Menurut Dadi Sugiana, Pertamina harus melakukan akurasi perencanaan dalam menghadapi market yang semakin dinamis dan operational excellence dalam interaksi dengan market global.
“Keberhasilan Co-Processing di Residue Fluid Catalytic Cracking Unit RU III Plaju menunjukkan bahwa kemampuan kita memadai untuk mengembangkan teknologi green fuel secara cepat baik Co-Processing maupun Standalone.
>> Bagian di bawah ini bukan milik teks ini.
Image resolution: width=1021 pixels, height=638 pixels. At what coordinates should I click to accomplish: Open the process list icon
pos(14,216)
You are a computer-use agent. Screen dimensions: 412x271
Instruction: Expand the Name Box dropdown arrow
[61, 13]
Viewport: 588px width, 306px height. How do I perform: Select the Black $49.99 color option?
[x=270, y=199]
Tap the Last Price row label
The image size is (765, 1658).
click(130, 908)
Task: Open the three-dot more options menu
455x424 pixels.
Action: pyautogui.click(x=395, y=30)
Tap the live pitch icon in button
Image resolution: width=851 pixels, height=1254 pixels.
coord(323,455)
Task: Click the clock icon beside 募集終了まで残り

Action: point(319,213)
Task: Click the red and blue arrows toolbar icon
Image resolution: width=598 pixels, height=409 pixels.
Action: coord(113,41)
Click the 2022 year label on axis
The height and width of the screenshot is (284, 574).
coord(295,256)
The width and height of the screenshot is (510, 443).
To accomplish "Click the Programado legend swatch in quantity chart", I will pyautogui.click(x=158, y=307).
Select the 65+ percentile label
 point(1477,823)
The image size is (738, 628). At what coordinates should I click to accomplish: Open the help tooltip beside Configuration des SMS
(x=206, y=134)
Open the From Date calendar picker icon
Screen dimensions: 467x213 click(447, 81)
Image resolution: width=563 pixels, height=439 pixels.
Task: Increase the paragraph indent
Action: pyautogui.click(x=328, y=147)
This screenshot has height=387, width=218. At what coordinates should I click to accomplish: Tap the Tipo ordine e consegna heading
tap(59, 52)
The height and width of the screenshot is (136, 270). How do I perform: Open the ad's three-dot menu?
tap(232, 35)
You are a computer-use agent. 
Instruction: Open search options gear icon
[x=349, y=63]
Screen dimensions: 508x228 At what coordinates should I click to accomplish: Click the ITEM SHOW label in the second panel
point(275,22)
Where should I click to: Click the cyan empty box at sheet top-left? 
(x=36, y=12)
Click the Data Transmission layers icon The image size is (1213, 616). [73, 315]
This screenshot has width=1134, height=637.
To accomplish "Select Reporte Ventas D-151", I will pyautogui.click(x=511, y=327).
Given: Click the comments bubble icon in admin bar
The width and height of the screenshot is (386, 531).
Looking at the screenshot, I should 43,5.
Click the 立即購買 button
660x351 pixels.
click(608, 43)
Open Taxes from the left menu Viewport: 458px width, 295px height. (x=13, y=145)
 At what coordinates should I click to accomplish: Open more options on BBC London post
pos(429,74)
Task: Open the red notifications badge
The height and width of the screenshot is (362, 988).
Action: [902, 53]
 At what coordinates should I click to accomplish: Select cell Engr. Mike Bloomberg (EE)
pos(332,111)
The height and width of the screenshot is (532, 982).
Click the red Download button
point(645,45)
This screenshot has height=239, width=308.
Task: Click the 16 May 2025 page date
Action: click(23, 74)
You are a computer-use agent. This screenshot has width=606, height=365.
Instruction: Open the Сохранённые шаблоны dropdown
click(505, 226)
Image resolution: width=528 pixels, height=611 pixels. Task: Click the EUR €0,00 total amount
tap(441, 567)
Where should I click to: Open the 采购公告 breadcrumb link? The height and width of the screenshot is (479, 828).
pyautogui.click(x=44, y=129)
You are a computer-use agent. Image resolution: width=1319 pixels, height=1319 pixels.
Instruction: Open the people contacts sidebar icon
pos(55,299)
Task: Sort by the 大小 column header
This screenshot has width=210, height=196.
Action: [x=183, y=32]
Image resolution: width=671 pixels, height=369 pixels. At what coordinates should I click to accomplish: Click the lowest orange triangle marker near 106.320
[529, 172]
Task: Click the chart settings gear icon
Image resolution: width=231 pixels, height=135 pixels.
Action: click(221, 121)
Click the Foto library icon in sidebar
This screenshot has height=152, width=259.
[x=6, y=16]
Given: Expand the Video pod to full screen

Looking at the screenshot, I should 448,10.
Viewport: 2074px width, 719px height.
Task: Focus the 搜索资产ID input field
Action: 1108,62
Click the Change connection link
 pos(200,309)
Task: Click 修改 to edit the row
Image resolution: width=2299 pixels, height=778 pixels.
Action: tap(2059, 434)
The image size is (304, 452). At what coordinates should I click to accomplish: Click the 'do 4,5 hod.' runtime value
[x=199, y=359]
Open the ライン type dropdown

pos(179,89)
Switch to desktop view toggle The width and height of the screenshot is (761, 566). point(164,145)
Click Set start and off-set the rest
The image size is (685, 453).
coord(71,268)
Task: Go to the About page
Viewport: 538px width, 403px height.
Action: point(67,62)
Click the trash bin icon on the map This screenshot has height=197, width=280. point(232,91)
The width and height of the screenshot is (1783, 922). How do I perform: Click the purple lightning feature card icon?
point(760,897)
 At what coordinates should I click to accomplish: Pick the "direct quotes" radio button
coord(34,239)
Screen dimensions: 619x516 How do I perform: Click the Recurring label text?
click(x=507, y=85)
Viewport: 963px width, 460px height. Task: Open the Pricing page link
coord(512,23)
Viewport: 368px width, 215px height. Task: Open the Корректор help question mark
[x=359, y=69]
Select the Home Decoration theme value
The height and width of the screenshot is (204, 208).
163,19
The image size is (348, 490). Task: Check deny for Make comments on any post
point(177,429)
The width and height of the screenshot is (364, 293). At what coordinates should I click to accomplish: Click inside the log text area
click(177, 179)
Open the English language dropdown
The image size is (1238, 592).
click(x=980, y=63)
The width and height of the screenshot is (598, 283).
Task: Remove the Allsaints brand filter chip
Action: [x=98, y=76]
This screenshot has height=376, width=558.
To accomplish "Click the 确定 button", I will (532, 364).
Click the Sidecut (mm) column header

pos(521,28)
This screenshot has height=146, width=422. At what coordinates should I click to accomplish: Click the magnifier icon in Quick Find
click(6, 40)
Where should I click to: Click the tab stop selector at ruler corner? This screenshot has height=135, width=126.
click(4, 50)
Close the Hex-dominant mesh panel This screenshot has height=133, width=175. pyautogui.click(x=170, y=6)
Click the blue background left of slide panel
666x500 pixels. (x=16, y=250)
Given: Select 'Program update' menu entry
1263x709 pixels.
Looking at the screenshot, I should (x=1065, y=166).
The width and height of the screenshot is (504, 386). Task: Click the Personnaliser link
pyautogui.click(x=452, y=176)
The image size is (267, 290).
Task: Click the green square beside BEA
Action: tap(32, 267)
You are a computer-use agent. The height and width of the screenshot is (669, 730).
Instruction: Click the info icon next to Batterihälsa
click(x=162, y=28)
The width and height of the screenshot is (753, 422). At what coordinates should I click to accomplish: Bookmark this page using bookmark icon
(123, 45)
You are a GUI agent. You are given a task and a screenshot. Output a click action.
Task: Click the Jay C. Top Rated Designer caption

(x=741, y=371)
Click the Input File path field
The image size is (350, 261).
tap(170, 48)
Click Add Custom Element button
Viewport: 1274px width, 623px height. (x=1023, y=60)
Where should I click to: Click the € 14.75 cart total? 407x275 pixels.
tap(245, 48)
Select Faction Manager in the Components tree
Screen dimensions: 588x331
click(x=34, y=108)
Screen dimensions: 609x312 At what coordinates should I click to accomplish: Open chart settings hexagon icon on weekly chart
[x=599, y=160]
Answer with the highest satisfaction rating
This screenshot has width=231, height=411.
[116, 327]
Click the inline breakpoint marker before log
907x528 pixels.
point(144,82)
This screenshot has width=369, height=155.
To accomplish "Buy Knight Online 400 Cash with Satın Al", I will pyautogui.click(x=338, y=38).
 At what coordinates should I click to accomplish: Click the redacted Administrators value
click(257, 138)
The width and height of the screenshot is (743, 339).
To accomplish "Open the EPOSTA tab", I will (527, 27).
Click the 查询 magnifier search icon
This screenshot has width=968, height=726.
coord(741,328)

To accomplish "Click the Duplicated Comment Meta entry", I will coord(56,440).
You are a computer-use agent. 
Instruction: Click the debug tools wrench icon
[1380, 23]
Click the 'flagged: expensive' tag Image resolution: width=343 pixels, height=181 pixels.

Selain itu, dari aspek kualitas dan emisi, green fuel lebih baik dibandingkan fossil fuel jika dikelola dengan baik,” tambahnya.
Karena itu, Dadi menegaskan, yang dibutuhkan untuk menyukseskan implementasi green fuel ialah regulasi, formulasi harga, serta sinergi para pihak. “Sehingga secara bisnis dari hulu dan hilir harus sustain,” tukasnya.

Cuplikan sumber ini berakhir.